Court Opinion

ID: 9687405
Source: CourtListenerOpinion
Date Created: 2023-08-24 16:27:25.298164+00
Date Added: 2024-06-11T18:18:26.989382
License: Public Domain

TEIGEN, Judge
(concurring specially).
I concur in the result reached by the majority but I do not agree that it is proper for this court to establish the rule set forth in Syllabus 5 of the majority opinion. This syllabus, which now becomes law, establishes an entirely new test to determine coverage in workmen’s compensation cases and wipes out a firmly established precedent. The majority, by judicial decree, legislate coverage to many who were not heretofore covered by the Act. The test adopted in Syllabus 5 is much broader in scope than previous tests used in this State and will include under workmen’s compensation coverage a large segment of services heretofore excluded under the law as interpreted without any change in the statutes. It is a policy change without the benefit of legislative action.
I do not feel it is - the function of this court to effect a policy change but this is a function left exclusively to the discretion of the legislature.
*806It appears to me that Syllabus 5 extends coverage to a large number of persons who were not heretofore classified as employees. Some examples of expanded coverages may be as follows: An architect who, on a recurring basis, calls on heating engineers, lighting engineers or structural engineers to assist him by supplying technical engineering data for the preparation of plans and specifications for buildings may be required to carry workmen’s compensation coverage on the engineers, even though they are an independent professional business; a retail business that calls on the layout man from an advertising agency or newspaper on a recurring basis to assist in setting up its weekly advertising may be required to carry coverage on the advertising agency’s layout man; or a wholesaler which has a fleet of trucks which it has serviced and repaired by a garage on a recurring basis must carry coverage on the workmen of the garage that do the work. It may include an office, employing machine operators and typists, which had contracted with a repair agency to keep its office machines in repair. Perhaps it may include a church contracting with a janitorial service to clean its church building once each week. It may even extend coverage as in Colorado in Industrial Commission v. Moynihan, 94 Colo. 438, 32 P.2d 802, where a lawyer who maintained a general law practice and received a retainer from a utility company, which gave the utility the right to his services on legal matters, was injured while enroute to a hearing before the Public Service Commission to plead for a certificate of public convenience and necessity for the utility. It may also reverse Mutual Life Insurance Company of New York v. State, 71 N.D. 78, 298 N.W. 773, 138 A.L.R. 1115, which holds that insurance agents soliciting to sell life insurance in North Dakota on a commission basis, under agency contracts, are independent contractors. However, I agree with the result reached by the majority in the application of the “right to control test.”

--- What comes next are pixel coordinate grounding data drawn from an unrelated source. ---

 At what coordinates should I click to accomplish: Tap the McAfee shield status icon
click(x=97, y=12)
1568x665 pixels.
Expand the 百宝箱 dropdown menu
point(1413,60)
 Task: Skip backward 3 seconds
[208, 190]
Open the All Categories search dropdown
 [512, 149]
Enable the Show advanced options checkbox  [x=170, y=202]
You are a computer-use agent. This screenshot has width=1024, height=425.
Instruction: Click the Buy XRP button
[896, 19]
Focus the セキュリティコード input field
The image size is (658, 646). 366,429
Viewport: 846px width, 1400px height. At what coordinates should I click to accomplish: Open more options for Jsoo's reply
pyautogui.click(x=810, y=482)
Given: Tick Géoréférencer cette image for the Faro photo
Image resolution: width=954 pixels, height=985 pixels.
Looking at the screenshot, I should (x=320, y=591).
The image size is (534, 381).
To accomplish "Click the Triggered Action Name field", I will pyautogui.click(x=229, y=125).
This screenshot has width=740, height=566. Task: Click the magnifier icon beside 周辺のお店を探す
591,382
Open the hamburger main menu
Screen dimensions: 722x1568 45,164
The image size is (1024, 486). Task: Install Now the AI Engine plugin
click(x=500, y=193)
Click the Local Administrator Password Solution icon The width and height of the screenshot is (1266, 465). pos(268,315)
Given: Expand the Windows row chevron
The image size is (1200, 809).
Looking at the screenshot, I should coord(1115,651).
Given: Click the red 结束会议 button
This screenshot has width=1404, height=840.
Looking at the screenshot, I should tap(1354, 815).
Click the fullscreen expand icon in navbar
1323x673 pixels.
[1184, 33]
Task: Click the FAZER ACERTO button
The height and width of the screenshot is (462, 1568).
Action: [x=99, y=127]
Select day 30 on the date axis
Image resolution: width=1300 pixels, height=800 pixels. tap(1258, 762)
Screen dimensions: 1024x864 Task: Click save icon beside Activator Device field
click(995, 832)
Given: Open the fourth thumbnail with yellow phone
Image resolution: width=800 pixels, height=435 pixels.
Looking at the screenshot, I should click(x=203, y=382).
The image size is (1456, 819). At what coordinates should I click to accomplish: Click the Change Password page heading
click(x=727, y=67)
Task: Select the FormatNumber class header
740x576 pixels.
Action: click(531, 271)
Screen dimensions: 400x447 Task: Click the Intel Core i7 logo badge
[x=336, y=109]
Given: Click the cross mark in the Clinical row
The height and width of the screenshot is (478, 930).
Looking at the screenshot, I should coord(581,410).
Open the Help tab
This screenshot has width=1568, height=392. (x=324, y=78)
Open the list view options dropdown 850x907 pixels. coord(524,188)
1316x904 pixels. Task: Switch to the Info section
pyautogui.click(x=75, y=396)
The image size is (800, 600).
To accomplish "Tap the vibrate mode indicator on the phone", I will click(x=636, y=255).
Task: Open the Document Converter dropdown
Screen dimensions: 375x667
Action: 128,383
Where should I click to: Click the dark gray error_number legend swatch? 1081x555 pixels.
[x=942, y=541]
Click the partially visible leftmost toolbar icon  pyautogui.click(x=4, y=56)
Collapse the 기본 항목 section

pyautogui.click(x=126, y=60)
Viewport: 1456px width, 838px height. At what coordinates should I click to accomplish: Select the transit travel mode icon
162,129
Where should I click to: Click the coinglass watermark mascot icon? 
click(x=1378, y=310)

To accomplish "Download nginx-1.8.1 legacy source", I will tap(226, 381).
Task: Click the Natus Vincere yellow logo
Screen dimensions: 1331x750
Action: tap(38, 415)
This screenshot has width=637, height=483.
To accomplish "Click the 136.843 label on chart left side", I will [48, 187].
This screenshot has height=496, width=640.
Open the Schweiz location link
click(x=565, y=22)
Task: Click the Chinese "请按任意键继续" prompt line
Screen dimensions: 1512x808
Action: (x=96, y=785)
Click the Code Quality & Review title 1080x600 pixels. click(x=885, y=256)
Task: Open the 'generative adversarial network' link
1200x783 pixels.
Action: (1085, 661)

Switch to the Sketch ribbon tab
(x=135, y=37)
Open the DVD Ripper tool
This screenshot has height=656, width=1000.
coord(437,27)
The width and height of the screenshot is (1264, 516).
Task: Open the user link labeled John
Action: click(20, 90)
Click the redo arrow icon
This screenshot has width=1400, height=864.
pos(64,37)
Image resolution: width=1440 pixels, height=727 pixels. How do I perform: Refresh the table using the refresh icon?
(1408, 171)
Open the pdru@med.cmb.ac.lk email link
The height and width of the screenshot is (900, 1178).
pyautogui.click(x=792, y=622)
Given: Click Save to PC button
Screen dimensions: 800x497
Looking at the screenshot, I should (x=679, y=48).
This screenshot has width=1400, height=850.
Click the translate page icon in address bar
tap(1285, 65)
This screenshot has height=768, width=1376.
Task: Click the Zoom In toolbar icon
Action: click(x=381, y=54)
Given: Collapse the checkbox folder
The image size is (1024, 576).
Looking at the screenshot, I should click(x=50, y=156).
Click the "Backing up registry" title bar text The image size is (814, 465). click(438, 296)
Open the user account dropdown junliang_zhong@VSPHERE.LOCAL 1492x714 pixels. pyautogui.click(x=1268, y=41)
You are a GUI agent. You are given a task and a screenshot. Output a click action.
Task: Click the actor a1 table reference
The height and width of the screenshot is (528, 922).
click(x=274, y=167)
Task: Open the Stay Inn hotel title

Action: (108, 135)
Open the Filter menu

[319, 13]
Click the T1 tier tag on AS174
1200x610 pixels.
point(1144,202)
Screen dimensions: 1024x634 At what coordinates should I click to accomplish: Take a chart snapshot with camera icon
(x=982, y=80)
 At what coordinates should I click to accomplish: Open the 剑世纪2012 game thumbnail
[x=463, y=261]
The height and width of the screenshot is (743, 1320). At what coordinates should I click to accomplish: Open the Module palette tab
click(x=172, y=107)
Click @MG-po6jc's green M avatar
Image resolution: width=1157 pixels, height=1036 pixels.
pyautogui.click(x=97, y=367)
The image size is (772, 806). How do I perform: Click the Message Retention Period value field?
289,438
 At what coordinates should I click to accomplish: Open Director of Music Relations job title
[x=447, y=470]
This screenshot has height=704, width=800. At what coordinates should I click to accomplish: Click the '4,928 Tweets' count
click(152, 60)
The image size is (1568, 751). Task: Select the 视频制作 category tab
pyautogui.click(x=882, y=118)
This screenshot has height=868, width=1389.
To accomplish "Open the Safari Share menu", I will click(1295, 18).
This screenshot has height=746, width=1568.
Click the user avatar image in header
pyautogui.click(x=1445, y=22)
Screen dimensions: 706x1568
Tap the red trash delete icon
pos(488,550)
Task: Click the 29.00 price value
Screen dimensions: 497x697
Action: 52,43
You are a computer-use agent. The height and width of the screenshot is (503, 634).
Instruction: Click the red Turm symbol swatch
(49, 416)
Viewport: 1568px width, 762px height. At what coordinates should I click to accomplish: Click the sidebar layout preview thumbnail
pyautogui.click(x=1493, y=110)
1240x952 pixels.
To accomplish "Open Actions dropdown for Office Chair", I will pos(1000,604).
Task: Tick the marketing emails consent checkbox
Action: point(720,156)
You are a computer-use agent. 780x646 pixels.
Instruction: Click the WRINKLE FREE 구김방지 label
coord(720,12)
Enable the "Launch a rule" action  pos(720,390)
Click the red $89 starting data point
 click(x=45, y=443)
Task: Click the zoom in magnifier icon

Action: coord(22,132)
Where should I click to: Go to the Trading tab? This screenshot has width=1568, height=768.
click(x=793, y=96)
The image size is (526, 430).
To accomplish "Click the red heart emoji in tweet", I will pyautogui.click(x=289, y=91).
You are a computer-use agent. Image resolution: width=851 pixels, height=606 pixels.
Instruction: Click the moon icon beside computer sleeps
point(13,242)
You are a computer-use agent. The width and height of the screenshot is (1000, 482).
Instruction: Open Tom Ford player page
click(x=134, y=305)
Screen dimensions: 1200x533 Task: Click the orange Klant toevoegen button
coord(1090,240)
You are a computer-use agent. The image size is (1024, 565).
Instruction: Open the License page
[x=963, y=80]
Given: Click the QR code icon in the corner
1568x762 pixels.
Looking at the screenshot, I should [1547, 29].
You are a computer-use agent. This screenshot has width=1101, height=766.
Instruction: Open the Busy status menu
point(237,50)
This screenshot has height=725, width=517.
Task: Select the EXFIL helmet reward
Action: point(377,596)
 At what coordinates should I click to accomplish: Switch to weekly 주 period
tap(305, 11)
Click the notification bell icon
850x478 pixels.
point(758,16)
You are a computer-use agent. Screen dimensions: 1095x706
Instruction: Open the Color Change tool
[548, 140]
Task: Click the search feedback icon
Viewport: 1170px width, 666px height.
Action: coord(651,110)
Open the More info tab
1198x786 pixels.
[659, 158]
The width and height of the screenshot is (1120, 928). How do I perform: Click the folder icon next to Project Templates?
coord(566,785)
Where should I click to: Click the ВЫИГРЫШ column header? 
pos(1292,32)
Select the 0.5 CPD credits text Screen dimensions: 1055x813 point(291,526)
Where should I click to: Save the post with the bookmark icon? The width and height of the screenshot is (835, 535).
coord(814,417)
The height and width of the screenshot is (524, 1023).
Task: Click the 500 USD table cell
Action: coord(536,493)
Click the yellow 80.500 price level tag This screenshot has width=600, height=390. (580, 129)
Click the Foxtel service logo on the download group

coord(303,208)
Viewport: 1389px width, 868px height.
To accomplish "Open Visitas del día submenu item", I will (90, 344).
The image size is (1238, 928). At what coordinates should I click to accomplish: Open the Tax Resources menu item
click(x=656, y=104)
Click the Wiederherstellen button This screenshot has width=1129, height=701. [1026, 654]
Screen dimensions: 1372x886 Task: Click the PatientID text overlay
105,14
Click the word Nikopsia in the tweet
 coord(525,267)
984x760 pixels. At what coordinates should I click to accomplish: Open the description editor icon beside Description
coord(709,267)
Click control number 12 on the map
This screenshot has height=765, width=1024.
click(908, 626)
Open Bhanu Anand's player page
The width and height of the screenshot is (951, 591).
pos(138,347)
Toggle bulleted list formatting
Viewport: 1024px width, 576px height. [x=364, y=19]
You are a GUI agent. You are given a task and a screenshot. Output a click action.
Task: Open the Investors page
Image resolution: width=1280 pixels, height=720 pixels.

The question here is: When is an employee not an employee under the workmen’s compensation laws?
Brown was a regular company employee working at the company yard and hauling the company’s products, using the company’s truck tractor to pull the company’s trailer carrying the company’s product to the company’s customer for which he was paid an hourly wage. By arrangement, however, because Brown also owned a truck tractor, it was agreed that on occasion Brown could use his own truck tractor to pull the company’s trailer .carrying the company’s product to the company’s customers, in which event he would be paid at the rate of 27-1/⅛ per mile. During the time of employment, Brown was a full-time employee of the company. He did not hold himself out as an independent carrier or a carrier for hire to others. In fact, his truck was not licensed for that purpose. It seems apparent that the lease of the truck to the company was entered into to circumvent the law governing motor carriers. However, the lease on its face appears legal and I know of no reason why the lease arrangement could not have been carried out. The arrangement which the company now maintains it orally entered into with Brown makes him an unlicensed carrier for hire.
An examination of the evidence does not disclose that the element of control exercised was any different whether Brown drove the company’s truck tractor or his own truck tractor in pulling the company’s trailer hauling the company’s product to the company’s customers. Certainly the company had control of its trailers, whether they were being pulled by Brown’s truck tractor or one of its own truck tractors. It appears there was no definite period of employment and no definite period of contract hauling at 27\/2‡ per mile, but the latter was dependent upon the former. The work of delivering the company’s product was an integral part of the company’s business. The specific hours of em*807ployment do not appear to have been any different whether Brown was driving his own truck tractor or one of the company’s vehicles. The trailers in either instance were loaded at the company’s yards, at company time and expense. If Brown assisted in loading, he was paid his regular hourly rate. It also appears that if Brown were to haul the company’s product, using his own truck tractor, that he would have to have his truck tractor available and attached to the company’s trailer at the time it was to be loaded on company time and expense. This was an element of control which was exercised. It appears to me the company had the same right to control whether Brown drove his own truck tractor or one belonging to the company, which is the governing factor. Bernardy v. Beals, 75 N.D. 377, 28 N.W.2d 374.
For the reasons aforesaid, .1 concur in the result that Brown was an employee of the company within the definition of the workmen’s compensation laws when he lost his life.